The hard thing is my first week of school was great. I've already met a few people so I feel like I see a few friendly faces as I walk around campus. UofR is small in comparison to the UofA and it's kind of nice that way. My professors have so far been very approachable and good instructors in fact my only complaint might be they do more handholding than I'm used to. Even the readings I've been doing have been interesting...so far most of the stuff is going to need adapting to fit my future goals but knowing where you want to go really helps you while you're studying and working. This is a very different feeling than my first degree where I didn't know what I wanted and it didn't seem applicable to real life.
Friday, September 10
Good bye dear friend
It was a sad day today, after being together 10 years lovely Adrianna had to be put down.
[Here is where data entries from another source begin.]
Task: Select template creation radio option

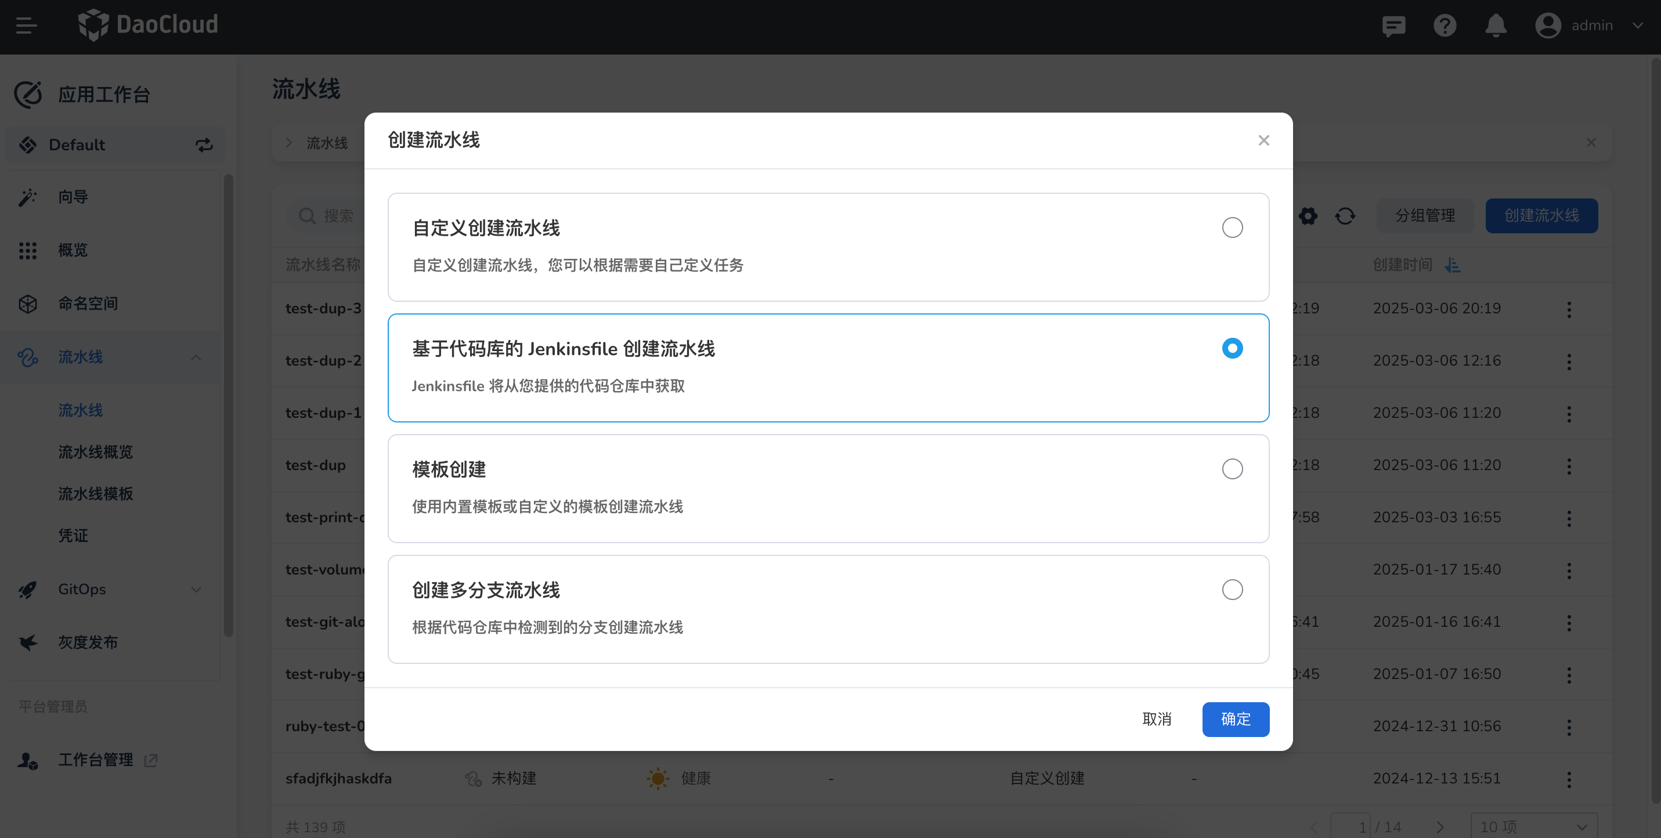Action: 1232,469
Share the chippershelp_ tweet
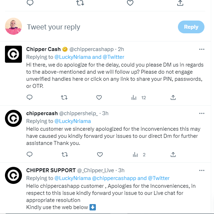 pyautogui.click(x=173, y=154)
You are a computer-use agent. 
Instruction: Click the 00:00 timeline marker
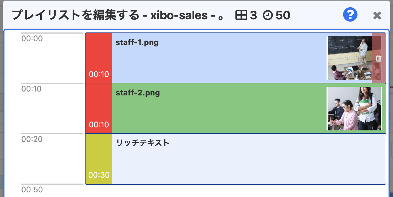32,38
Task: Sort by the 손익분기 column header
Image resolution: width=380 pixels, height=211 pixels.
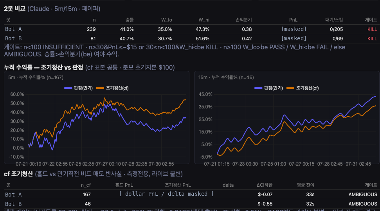Action: pyautogui.click(x=243, y=20)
Two years ago we were a family of 2 humans, 3 cats, 1 dog now it's just Me and Tybalt...sigh I'm beginning to wonder who I angered up there. This goes beyond ridiculous I feel like I'm stuck in some sort of sick melodrama and I'm tired of feeling like all I do is tell people sad sob stories when we talk. I'm tired of crying and saying good bye. I feel really bad like the stress of moving was the cause of her illness and that makes me feel guilty but the vet said this could have happened anyways. I'm going to miss my little mousie but I'm glad she didn't suffer too much and at least I know Armin will take care of her now.